In the end, the protests filed by Blue Origin and Dynetics were packed to the brim with a fine grinding of an ax, attempts to paint SpaceX in a negative light, and a general lack of indication that any of the companies were working in good faith. Instead, their protests seem almost failed, while forcing NASA to freeze HLS and delay related payments for up to 100 days.
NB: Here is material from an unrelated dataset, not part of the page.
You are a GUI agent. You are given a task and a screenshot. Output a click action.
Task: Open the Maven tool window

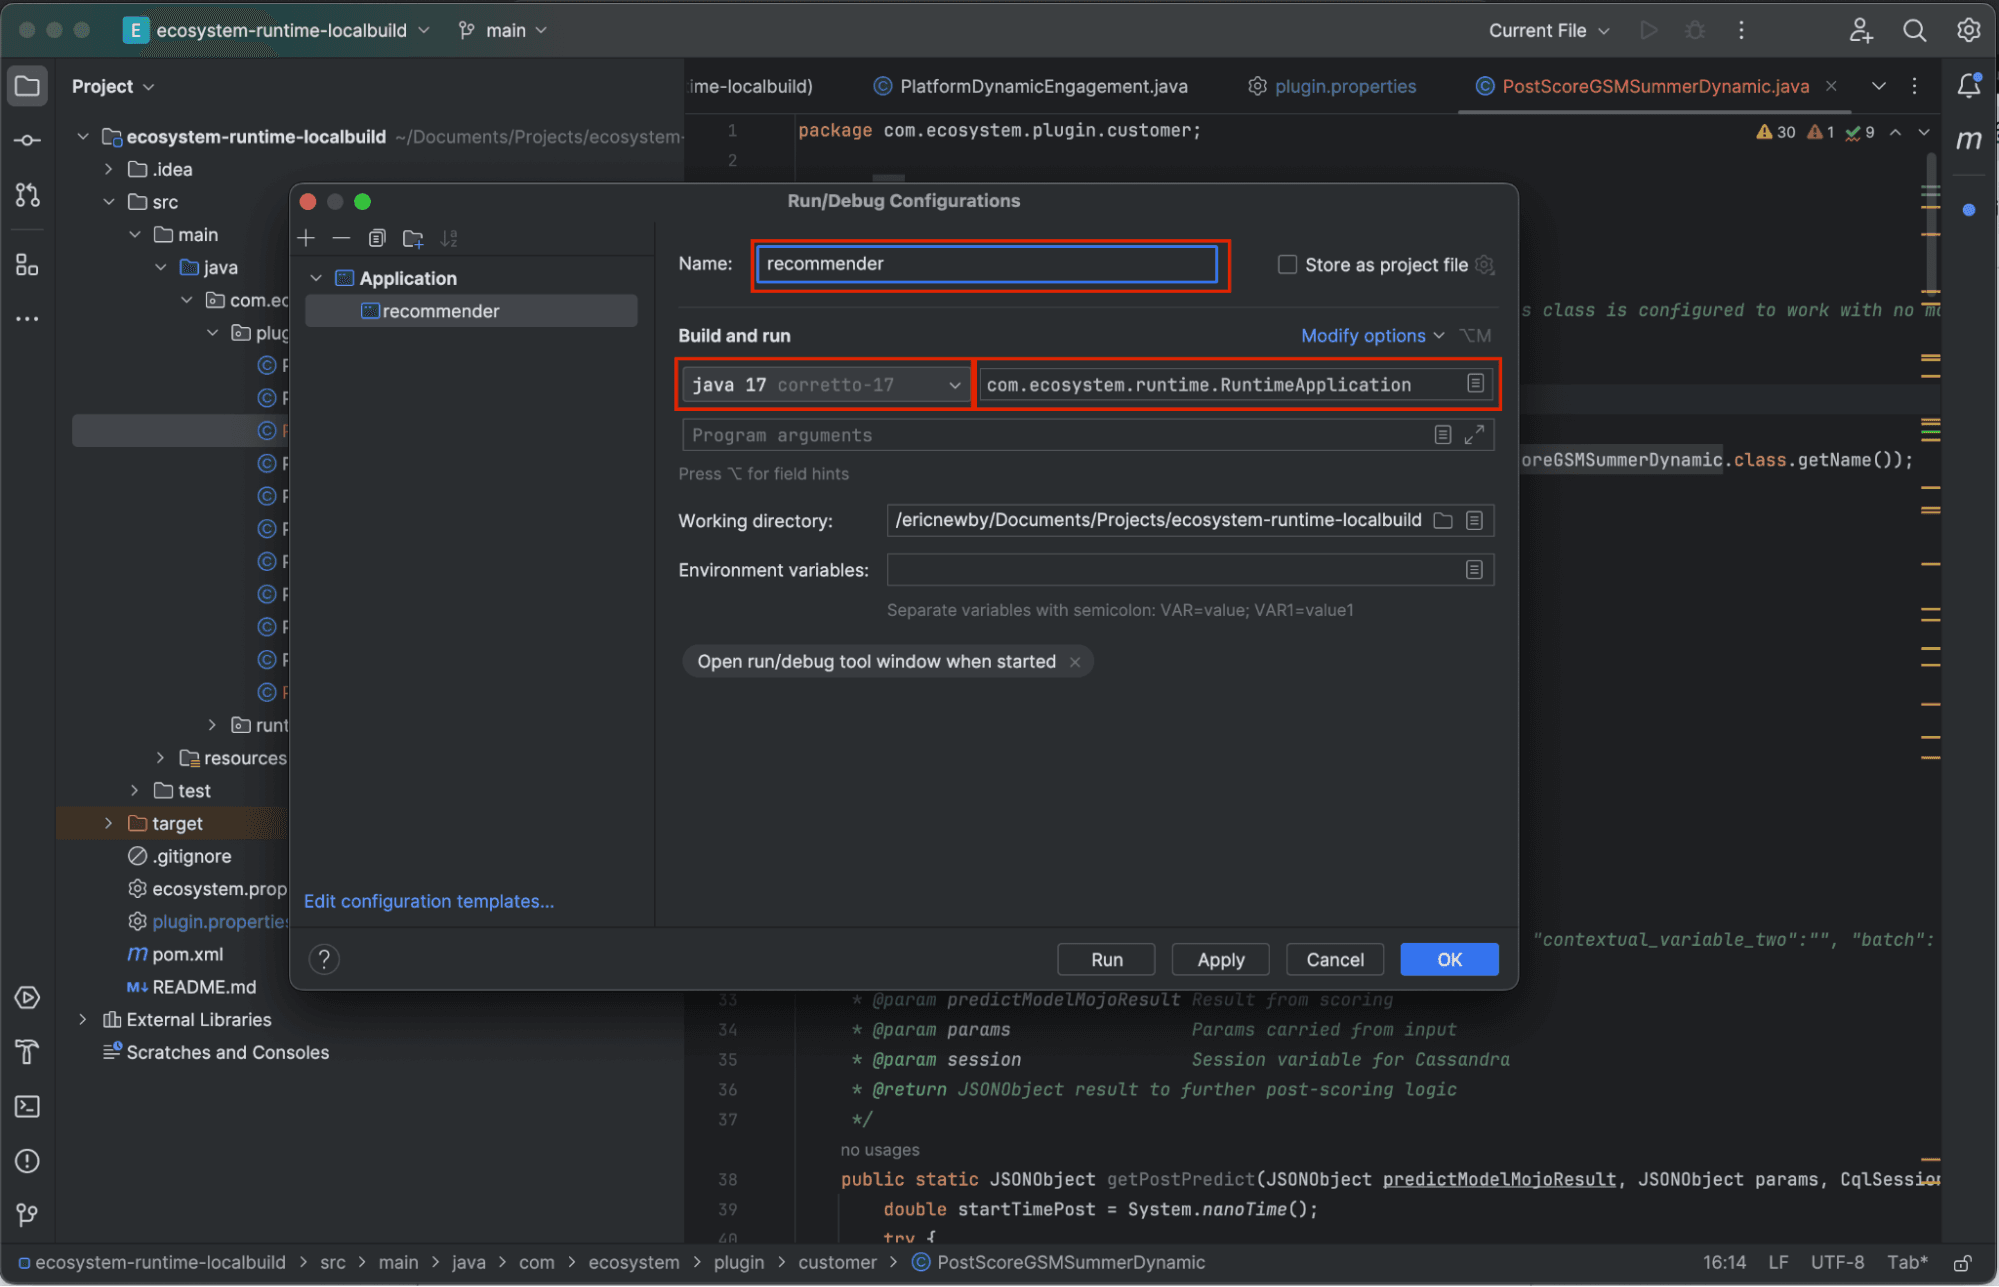[x=1968, y=140]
Given that SpaceX is now technically working to design, build, qualify and operate an open prototype lunar spacecraft by 2023 and a demonstration landing with a crew by 2024, 100 days represents a full 7-10% of the time, which is available to perform this exceptional task.
Ironically, the protests by Blue Origin and Dynetics have already helped demonstrate why NASA’s decision – especially in light of the unequivocal budget constraints – to secure its only contract to land the HLS Moon on SpaceX was insightful. If the winner of Blue Origin or Dynetics was in a similar position to SpaceX, it is almost impossible to imagine that any of the teams continue to work significantly instead of funding or guidance from NASA. SpaceX, on the other hand, has not missed a beat and looks set to continue to develop, produce and test Starship around the clock, despite NASA’s ability to help.
In other words, with a little luck, the actual impact of the 100-day freeze and funding schedule would be a small part of what it could have been if NASA had chosen a HLS provider more interested in HLS margins. profit and redemption of shares, rather than creating a sustainable way to expand humanity beyond the Earth.